Exercise for aging muscles helps to minimize possible deficits that come with age, as well as improving mitochondrial protein quality control and biogenesis.  The benefits of biogenesis to the brain show potential reduction or reversal of age-related cognitive decline, as well as possible repair to brain damage following a stroke. Damaged mitochondria can also trigger mutations that lead to cancerous cells, so by optimizing mitochondrial health, you can protect against this as well as other diseases.  

Intense Interval Training for Seniors

At first thought, intense interval training may seem too much for most elderly individuals but this is not the case. Intensity interval training can be performed at any age. As maximum heart rate should be 220 minus age, this figure decreases with age. To adjust workouts, gradually increase repetitions.

Workouts can be adjusted to meet individual needs and exercisers are able to benefit, even at a lower intensity.

The Ideal Workout

As you get older, you ideally want to follow a workout session similar to that provided below. This will help keep your muscles in optimal shape and even more importantly, support the health of your valuable mitochondria.

♦ Warm up for three minutes

♦ Exercise as hard as you can for thirty seconds. If you have done this right it will feel as though you couldn’t possibly go any more.
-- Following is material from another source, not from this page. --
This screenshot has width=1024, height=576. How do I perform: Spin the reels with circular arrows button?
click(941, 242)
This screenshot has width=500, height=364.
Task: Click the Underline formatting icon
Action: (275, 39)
♦ Recover for ninety seconds

♦ Repeat the high-intensity session and recovery up to seven more times. Note that when you first start intensity interval training, you should only do two or three repetitions to ease your body into this new routine.

The Bottom Line

Getting older doesn’t mean your body must suffer through aches and pains. Yes, there will be a certain amount of deterioration and decline, but this does not have to define you.

Studies have shown that cells can go the distance with the right support system. Appropriate exercise programs are just what you need to support the health of mitochondria, which will deliver endless benefits throughout the body.

High intensity interval training exercises are your best bet when it comes to fighting the aging process, ultimately extending the life of your cells and your body, overall.